Weder frieren noch betteln

Christian Ulmer

In den Räumen der Rosa-Luxemburg-Stiftung in Berlin fand am letzten Wochenende die Konferenz „Vonovia & Co. VERstehen & WIDERstehen“ statt. Eingeladen hatten unter anderem der Berliner Mieterverein (BMV), der Deutsche Mieterbund, kritische Immobilienaktionäre und das Bündnis „VoNO!via & Co.“, in dem sich Mieter von Vonovia, aber auch des Immobilienriesen LEG aus Göttingen bundesweit organisiert haben. Tatsächlich kamen viele Vertreter von Mieterinitiativen aus verschiedenen Teilen der BRD zusammen – aus Sachsen, dem Ruhrgebiet, Süddeutschland, Hessen oder Hamburg. Sie alle eint der Kampf gegen die unzumutbaren Wohnbedingungen vor allem beim Vonovia-Konzern.
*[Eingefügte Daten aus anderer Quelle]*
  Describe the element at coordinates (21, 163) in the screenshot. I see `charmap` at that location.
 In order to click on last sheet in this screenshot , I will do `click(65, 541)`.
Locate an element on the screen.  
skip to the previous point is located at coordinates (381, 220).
Immobilien-AGs entstanden um die Mitte der 1990er Jahre, als bundesweit begonnen wurde, große Bestände öffentlicher oder gemeinnütziger Wohnungsunternehmen regelrecht zu verramschen und in Privatbesitz zu überführen. Immer größere Teile des Wohnungssektors wurden damit dem kapitalistischen Markt preisgegeben, übrigens unter Verantwortung sämtlicher Regierungsparteien von CDU/CSU bis hin zur damaligen PDS. Die ermöglichte bekanntlich 2004 als Teil der Berliner Landesregierung mit der SPD den Verkauf von 65.000 landeseigenen Wohnungen an dubiose Investmentgesellschaften, durch deren Hände sie sich heute in Besitz der Vonovia befinden. Die bundesweiten Verkäufe öffentlicher Wohnungen sorgten dafür, dass die großen Immobilien-AGs, finanzialisierte Wohnungskonzerne, überhaupt erst entstehen konnten. Sie fahren eine besonders krasse Bewirtschaftung ihrer Wohnungsbestände zulasten der Mieter, weil sie permanent versuchen, die Verwertung ihrer Häuser zu optimieren und den maximal möglichen Profit aus den Immobilien zu ziehen.
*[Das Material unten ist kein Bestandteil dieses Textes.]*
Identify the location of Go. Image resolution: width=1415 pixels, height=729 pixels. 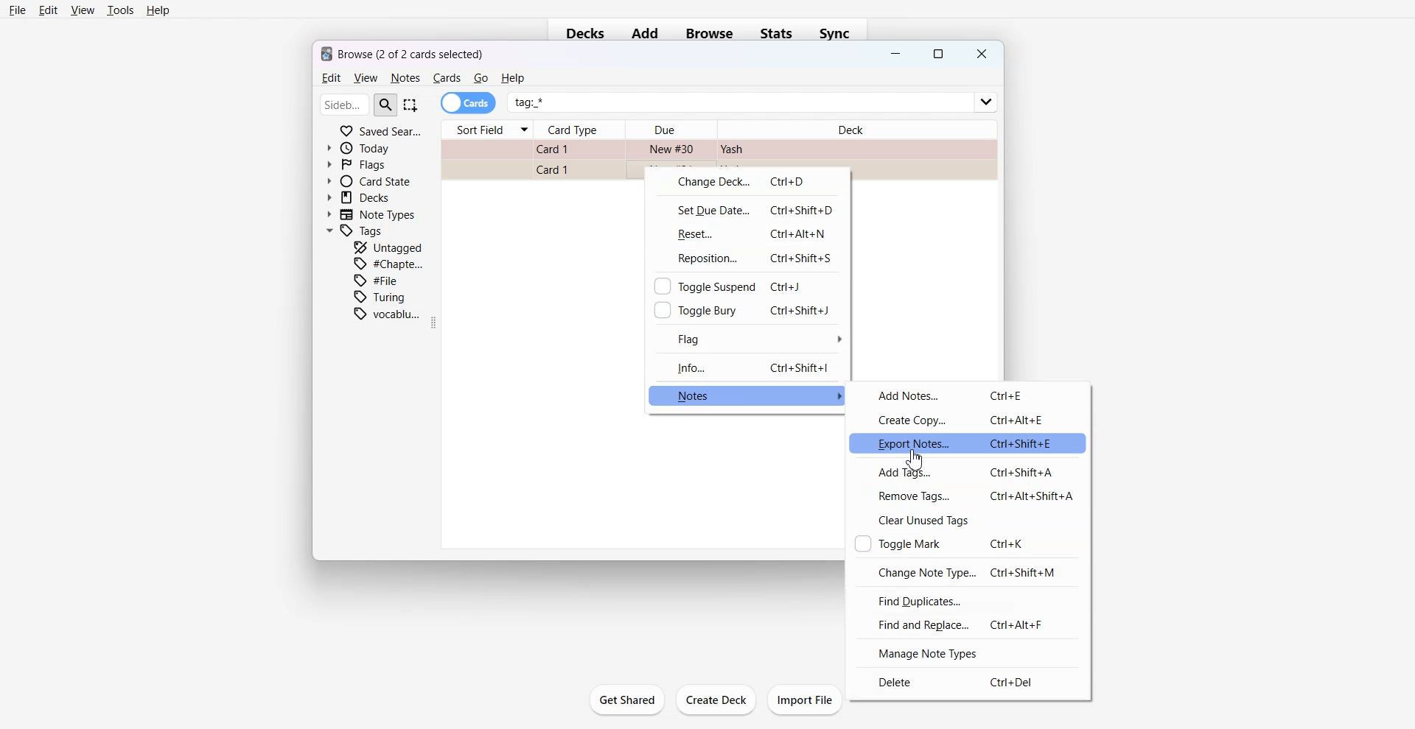
(481, 78).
Vonovia, größte deutsche Immobilien-AG mit bundesweit rund 450.000 Wohnungen, hatte zuletzt in Berlin für Schlagzeilen gesorgt, weil sie zahlreichen Mietern mit den letzten Nebenkostenabrechnungen extrem überteuerte Nachforderungen für Heizkosten schickte. Diese gingen an Haushalte mit Fernwärme, die für das Jahr 2022 jeweils mehrere tausend Euro nachzahlen sollten, obwohl oft weniger geheizt worden war als im Vorjahr (siehe UZ vom 18. Januar). Betroffen sind Mieter aber bundesweit. Weil der Großkonzern mit Heizenergieeinkauf sowie Verbrauchsablesung und -abrechnung eigene Unternehmen beauftragt („Contracting“), stellt er sich selbst Rechnungen aus. Obwohl die Preise zum Beispiel für Gas stark gestiegen waren, legen derart astronomische Nachforderungen den Verdacht nahe, dass auf diese Weise Extraprofite eingefahren werden sollen.
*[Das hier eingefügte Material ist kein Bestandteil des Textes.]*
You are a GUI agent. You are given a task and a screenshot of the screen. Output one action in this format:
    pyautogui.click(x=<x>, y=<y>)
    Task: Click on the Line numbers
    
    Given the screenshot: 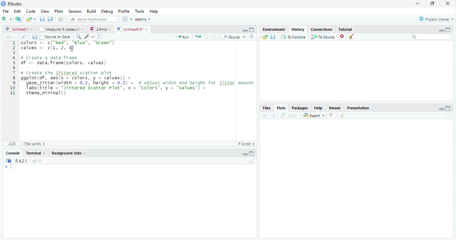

Bereits seit Jahren leistet der „MieterInnenverein Witten“ aus dem Ruhrgebiet erfolgreichen Widerstand gegen überteuerte Heizkostennachforderungen von Vonovia. Ganze Siedlungen dort konnten die Forderungen abwehren, weil die Mieter davon überzeugt werden konnten, von ihrem Zurückhaltungsrecht Gebrauch zu machen. Es besagt, dass der Vermieter eine klar verständliche und sachlich korrekte Abrechnung vorlegen und dafür sämtliche Belege über Ablesungen, Verträge mit und Zahlungen an den Fernwärmeanbieter nachweisen muss. Erst dann müssen solche Nachforderungen durch den Mieter beglichen werden. Schafft der Vermieter dies nicht innerhalb von drei Jahren, sind die Nachforderungen hinfällig. Zumindest in Witten hat Vonovia diese Nachweise nie erbracht. Auf der Konferenz vertrat man die Überzeugung, dass der Konzern das auch in allen anderen Städten nicht könne. Der Berliner Mieterverein e. V. gab allerdings eine sehr kritische Einschätzung zu dieser Art Gegenwehr. Der Rat zum Zurückhaltungsrecht sei „unseriös“ und ein „Luftschloss“, stattdessen plädiere man für eine „Zahlung unter Vorbehalt“. Offen blieb, was an der erfolgreichen Abwehr etlicher Nachzahlungsforderungen „Luftschloss“ sein soll, ebenso wovon Haushalte mehrere tausend Euro „unter Vorbehalt“ bezahlen sollen – und wie diese dann später zurückzubekommen wären.

Einig war man sich über die Notwendigkeit gemeinsamer Gegenwehr, einer öffentlichkeitswirksamen politischen Kampagne sowie über die Forderung nach einer „sozialen Wärmewende“. Auch die Bedeutung von mehr Bündnispartnern und Kontakt der Mieterbewegung zu weiteren sozialen Bewegungen war unstrittig. Vereinzelte Bedenken kamen angesichts von Ideen einer Kontaktaufnahme zur „Letzten Generation“ auf – würden „Klimakleber“ nicht zahlreiche Mieter abschrecken, zumal viele eine künftige Verteuerung von Heizenergie mit ihnen verbinden?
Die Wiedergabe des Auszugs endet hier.